Exercise directions - Where a line holds the word "gear", count it, then give only the total for the entries below.

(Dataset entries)
- Opening Delimiter -
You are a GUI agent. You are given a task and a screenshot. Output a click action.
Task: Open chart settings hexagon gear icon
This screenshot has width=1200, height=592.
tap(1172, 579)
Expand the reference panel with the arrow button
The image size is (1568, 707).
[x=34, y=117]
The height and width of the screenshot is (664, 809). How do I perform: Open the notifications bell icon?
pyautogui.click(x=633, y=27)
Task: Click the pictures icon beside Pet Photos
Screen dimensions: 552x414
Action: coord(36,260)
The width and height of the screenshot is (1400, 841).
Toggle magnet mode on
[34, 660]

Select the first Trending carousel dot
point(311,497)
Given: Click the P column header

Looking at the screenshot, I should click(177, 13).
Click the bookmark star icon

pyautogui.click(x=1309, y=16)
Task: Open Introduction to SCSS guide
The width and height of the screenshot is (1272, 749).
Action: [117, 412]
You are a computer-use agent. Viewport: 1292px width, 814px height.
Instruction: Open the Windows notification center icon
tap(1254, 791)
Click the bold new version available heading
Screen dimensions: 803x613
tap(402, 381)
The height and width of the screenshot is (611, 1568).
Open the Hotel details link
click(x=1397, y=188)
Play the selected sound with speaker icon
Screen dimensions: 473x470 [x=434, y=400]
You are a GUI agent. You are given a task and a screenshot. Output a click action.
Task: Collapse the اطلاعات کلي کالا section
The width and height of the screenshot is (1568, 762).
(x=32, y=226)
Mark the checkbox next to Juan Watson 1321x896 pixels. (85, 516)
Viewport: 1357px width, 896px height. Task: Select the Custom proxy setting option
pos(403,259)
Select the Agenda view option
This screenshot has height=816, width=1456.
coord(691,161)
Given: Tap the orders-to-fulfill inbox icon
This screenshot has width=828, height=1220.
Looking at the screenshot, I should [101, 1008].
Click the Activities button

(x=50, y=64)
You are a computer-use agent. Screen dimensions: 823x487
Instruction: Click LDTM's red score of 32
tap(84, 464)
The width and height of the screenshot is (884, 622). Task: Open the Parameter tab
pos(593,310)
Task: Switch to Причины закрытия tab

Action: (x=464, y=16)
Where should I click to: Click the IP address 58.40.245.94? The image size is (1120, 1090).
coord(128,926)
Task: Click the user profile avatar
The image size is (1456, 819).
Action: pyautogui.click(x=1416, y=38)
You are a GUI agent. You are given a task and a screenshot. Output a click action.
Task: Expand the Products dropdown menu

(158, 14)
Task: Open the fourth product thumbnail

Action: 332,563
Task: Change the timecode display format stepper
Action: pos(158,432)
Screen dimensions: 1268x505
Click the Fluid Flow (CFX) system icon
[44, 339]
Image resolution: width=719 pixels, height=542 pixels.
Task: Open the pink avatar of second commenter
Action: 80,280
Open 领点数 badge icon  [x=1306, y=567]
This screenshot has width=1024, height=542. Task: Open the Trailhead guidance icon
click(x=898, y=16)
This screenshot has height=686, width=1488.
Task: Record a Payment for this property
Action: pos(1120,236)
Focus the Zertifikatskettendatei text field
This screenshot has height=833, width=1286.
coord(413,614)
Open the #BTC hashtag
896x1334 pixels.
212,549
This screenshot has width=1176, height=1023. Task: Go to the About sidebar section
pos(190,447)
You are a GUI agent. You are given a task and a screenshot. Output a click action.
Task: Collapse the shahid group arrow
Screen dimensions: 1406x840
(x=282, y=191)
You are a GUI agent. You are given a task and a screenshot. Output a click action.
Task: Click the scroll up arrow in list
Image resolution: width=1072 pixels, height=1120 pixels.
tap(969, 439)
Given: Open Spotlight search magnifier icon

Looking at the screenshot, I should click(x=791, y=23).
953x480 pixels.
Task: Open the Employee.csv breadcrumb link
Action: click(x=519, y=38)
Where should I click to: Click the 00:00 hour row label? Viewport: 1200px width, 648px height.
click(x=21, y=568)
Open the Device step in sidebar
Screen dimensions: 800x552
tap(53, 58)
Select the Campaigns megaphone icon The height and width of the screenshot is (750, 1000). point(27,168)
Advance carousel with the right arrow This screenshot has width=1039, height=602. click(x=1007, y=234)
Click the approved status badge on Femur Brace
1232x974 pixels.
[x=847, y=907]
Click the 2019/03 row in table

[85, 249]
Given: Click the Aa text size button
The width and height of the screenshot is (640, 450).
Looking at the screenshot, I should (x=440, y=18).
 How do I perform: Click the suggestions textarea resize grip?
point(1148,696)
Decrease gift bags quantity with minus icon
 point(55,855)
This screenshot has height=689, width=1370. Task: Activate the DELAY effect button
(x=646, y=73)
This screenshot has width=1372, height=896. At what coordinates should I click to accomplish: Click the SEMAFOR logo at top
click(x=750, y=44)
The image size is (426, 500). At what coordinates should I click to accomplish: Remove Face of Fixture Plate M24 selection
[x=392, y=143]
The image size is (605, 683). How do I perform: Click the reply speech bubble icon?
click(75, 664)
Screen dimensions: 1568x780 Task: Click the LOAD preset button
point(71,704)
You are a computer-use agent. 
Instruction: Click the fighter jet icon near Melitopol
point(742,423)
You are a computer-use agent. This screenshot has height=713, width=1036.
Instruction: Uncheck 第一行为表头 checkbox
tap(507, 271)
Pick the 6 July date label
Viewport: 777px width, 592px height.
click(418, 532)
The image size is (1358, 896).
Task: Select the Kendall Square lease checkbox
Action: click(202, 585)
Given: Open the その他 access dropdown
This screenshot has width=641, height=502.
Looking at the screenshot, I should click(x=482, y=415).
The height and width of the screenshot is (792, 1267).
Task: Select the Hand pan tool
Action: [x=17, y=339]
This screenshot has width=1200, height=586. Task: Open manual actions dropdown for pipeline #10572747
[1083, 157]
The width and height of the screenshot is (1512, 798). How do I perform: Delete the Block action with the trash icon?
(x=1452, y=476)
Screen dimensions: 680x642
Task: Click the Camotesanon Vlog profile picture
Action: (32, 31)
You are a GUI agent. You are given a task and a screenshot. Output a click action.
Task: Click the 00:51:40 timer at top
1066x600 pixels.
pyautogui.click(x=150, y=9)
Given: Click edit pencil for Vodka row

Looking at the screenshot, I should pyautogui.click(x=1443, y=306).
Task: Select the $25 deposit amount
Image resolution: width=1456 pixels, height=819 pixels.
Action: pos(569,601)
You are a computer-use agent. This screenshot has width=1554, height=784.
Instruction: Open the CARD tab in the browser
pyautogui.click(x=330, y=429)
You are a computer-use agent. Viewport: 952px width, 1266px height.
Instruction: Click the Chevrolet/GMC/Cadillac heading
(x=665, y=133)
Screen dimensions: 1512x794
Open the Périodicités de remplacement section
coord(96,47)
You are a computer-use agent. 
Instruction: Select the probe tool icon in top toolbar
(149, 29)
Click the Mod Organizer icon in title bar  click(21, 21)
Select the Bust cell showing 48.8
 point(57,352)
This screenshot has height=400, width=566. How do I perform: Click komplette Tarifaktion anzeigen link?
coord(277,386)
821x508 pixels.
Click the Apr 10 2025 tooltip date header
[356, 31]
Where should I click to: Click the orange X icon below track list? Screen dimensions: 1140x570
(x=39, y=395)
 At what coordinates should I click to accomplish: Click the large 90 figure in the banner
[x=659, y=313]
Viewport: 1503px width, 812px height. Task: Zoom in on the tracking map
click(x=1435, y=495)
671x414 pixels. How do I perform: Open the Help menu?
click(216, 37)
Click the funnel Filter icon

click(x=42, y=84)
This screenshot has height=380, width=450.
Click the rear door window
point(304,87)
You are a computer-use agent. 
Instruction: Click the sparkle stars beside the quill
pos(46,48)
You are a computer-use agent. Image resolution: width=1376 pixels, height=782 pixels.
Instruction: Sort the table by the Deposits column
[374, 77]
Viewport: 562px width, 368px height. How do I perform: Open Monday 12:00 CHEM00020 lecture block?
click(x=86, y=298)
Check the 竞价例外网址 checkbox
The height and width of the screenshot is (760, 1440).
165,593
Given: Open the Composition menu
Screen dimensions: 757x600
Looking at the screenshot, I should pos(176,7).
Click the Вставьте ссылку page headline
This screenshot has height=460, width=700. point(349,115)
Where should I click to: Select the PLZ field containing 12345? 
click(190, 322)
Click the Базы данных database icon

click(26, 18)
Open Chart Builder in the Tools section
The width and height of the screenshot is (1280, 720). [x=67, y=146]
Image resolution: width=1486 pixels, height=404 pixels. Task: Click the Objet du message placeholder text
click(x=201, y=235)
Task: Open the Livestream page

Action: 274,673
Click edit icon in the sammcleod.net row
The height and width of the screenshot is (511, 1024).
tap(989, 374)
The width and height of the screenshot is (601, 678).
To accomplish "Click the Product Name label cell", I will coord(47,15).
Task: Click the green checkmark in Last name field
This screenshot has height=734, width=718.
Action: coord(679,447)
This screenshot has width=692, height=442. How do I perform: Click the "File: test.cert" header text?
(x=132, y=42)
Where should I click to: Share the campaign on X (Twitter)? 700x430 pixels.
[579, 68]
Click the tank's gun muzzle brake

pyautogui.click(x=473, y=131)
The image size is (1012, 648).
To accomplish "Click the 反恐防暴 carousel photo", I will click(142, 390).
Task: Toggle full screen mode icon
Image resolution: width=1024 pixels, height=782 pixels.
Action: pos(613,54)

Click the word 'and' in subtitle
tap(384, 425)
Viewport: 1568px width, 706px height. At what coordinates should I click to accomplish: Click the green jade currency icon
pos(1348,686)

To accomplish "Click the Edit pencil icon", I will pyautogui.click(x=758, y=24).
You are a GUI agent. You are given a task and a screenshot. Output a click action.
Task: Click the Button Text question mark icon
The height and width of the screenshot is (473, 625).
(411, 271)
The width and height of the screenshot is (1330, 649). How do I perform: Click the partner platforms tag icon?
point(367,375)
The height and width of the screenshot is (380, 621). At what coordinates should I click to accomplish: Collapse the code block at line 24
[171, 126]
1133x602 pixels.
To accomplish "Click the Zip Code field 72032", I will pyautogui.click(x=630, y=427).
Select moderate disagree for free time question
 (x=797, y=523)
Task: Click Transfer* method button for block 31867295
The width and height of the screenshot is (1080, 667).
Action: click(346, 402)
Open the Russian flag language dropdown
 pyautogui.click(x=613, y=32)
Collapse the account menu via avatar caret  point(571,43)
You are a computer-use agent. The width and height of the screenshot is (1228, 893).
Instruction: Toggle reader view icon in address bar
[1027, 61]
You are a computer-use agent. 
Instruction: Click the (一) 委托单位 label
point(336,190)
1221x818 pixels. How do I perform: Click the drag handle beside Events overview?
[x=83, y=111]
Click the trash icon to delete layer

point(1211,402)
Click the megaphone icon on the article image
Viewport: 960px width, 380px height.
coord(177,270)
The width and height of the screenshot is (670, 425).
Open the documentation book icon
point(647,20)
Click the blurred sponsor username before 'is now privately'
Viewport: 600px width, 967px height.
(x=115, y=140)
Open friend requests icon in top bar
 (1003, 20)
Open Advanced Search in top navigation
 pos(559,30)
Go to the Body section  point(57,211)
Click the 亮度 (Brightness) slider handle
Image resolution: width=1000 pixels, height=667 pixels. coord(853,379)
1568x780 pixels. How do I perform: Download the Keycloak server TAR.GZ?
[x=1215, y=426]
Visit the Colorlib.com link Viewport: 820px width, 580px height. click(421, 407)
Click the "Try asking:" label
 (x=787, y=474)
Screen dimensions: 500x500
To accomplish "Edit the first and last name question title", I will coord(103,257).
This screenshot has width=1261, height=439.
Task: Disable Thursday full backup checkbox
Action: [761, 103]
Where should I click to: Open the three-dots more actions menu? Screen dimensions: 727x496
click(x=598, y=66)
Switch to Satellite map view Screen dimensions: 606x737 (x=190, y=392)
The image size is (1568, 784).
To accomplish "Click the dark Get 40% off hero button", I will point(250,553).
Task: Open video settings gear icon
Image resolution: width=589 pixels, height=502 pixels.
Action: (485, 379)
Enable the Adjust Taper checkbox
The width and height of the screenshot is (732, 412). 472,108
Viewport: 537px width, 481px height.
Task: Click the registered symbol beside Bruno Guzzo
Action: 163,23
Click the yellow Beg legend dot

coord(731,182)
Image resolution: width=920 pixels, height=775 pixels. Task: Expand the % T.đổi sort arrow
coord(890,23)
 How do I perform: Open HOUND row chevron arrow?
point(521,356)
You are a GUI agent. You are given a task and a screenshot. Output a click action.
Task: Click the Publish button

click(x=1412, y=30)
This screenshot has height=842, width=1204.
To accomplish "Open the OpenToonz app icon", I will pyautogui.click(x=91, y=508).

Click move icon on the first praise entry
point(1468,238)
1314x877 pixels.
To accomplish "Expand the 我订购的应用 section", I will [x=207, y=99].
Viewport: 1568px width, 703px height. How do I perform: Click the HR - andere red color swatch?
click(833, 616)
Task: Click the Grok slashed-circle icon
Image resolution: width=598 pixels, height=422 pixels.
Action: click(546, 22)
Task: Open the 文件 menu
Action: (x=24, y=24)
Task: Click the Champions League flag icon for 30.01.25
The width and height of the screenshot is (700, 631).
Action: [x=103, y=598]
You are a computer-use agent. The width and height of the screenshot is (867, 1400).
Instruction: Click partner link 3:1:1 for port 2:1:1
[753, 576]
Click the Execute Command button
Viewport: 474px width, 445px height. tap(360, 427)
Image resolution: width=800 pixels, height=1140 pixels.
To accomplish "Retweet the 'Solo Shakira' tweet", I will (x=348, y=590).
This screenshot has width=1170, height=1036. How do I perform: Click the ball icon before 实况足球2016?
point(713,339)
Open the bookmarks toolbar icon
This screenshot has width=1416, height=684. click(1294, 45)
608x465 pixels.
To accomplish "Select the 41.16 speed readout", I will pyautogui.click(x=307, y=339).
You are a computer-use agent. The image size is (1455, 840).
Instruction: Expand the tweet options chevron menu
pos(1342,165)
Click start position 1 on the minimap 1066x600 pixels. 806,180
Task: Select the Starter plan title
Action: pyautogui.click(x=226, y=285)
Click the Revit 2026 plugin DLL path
- Closing Delimiter -
Solved exercise - 2